* [Goal of the exercise]: Can you put everything from the line "Task: Select the A->Z sorting toggle" down to the end of the entries into a Markdown table with the columns Row and Entry line, one numbered row per line, skipping blank lines and leaving the pictures out?

* [Entries]:
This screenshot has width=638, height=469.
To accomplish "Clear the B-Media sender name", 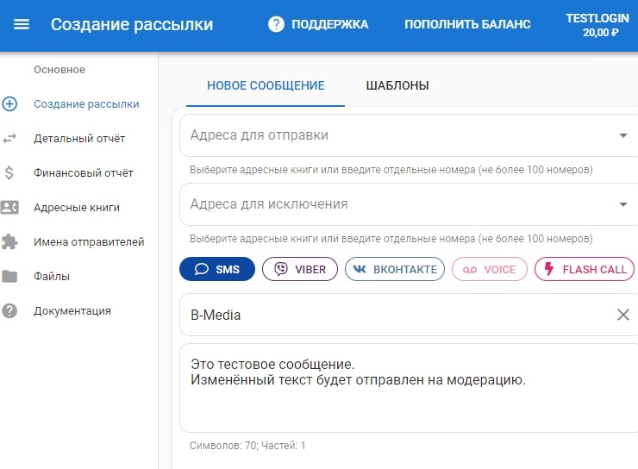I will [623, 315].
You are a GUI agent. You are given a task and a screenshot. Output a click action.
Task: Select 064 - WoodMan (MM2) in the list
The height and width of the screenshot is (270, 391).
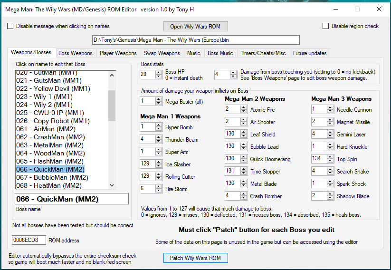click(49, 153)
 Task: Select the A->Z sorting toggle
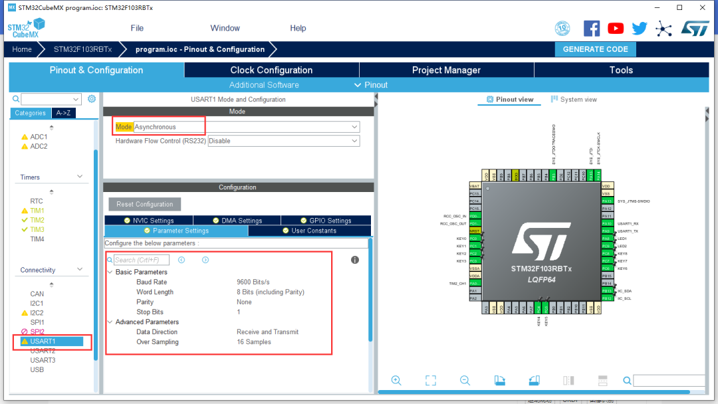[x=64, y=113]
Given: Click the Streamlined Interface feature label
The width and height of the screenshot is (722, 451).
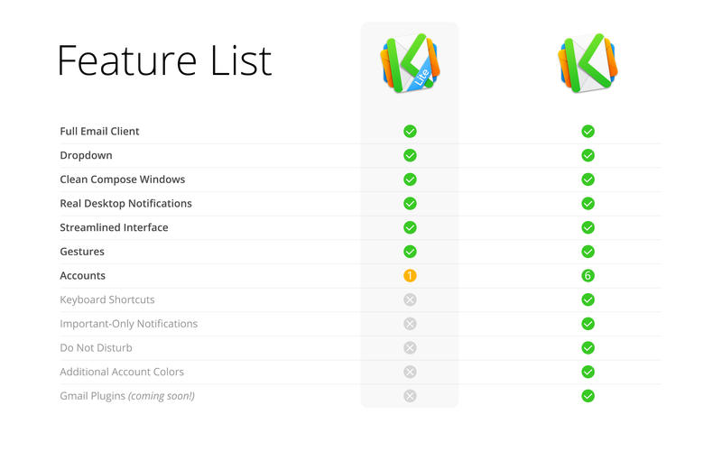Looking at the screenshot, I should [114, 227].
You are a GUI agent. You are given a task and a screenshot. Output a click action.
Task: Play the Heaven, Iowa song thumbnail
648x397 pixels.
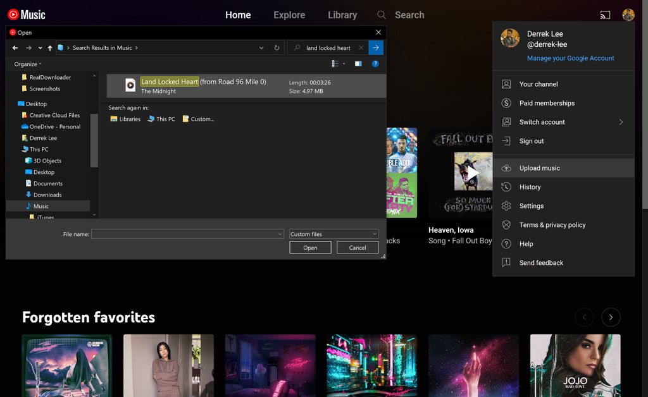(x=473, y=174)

* [Output]:
| Row | Entry line |
|---|---|
| 1 |  Task: Select the A->Z sorting toggle |
| 2 | [x=64, y=113] |
| 3 | Given: Click the Streamlined Interface feature label |
| 4 | The width and height of the screenshot is (722, 451). |
| 5 | Looking at the screenshot, I should [114, 227]. |
| 6 | You are a GUI agent. You are given a task and a screenshot. Output a click action. |
| 7 | Task: Play the Heaven, Iowa song thumbnail |
| 8 | 648x397 pixels. |
| 9 | (x=473, y=174) |